* [Task requirements]:
Find each line in the entries below that contains the word "with", and copy those lines.

━━ Material for this exercise ━━

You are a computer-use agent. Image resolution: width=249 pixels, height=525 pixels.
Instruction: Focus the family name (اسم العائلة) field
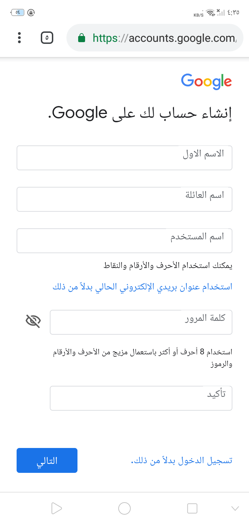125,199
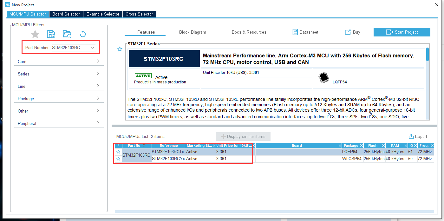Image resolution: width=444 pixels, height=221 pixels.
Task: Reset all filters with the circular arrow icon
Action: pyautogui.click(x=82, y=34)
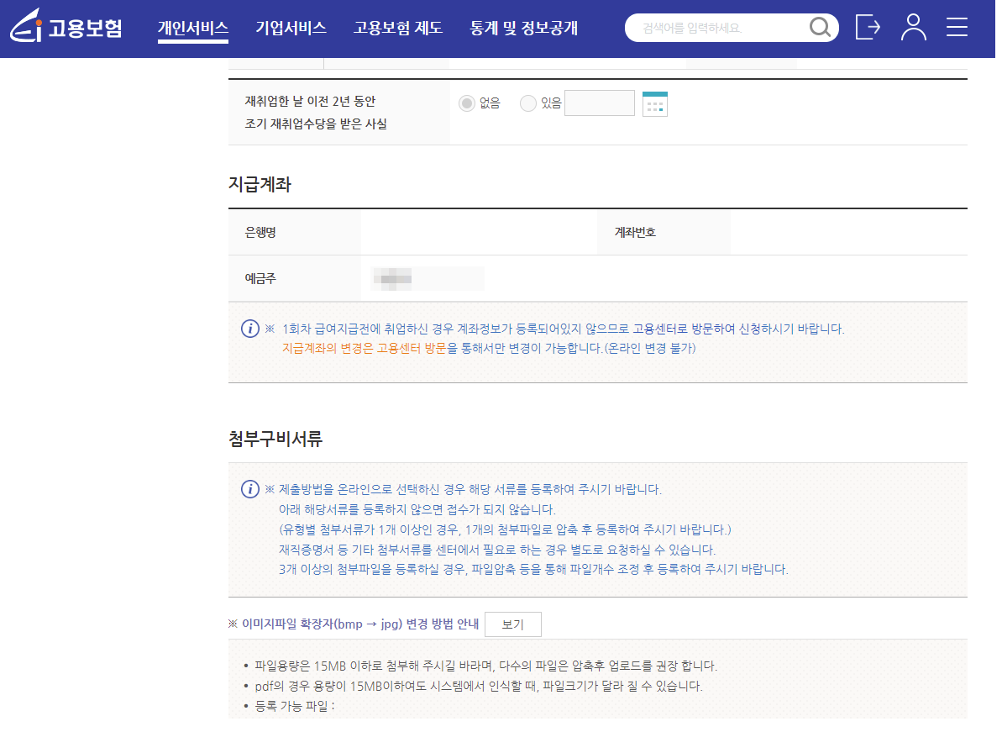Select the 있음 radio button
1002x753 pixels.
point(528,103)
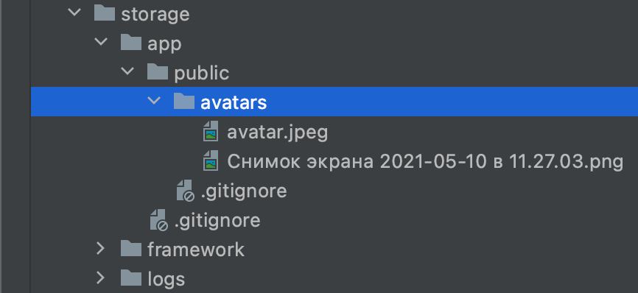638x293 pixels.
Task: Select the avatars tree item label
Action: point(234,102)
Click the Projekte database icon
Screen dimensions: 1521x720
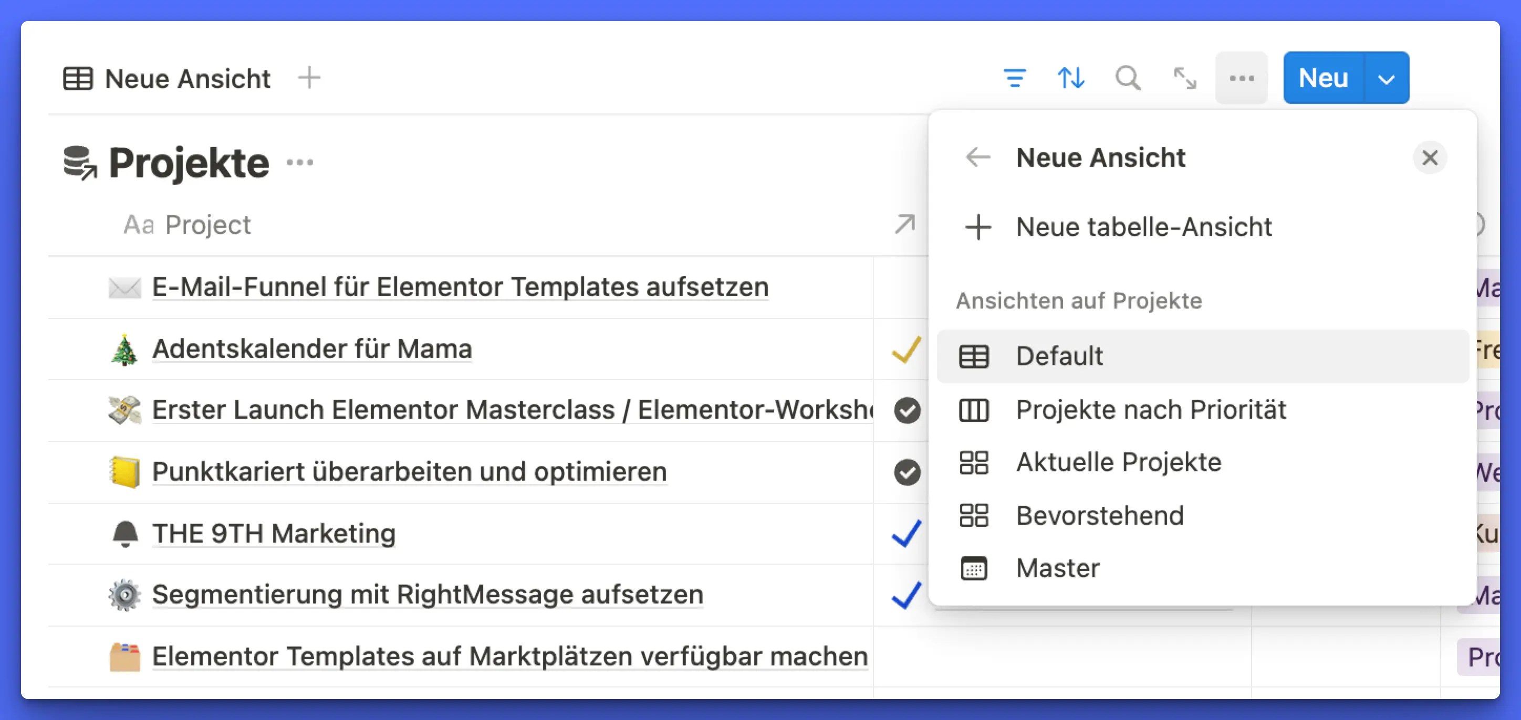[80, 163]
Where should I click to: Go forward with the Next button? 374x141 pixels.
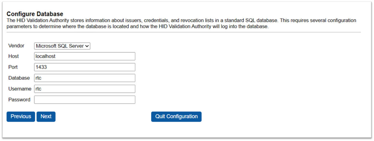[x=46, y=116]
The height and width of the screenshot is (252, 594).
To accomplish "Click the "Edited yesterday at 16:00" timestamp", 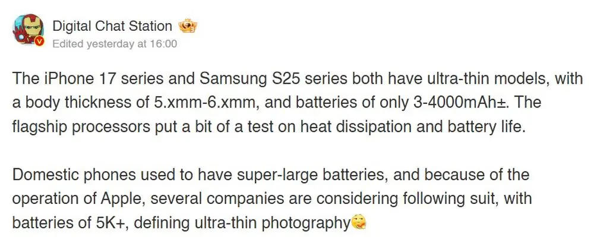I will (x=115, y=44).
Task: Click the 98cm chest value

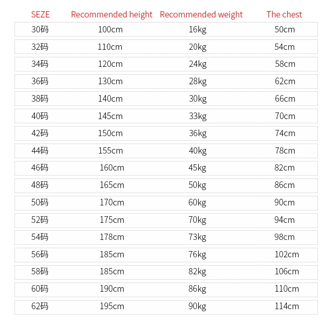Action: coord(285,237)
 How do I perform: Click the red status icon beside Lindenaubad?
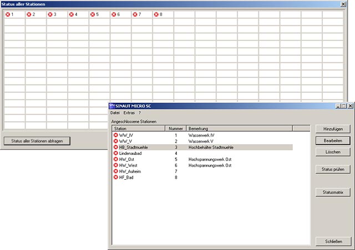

━━━

* [Solution to this task]:
Task: Reset all filters with the circular arrow icon
Where should I click to: Go forward with the Next button? 374x141 pixels.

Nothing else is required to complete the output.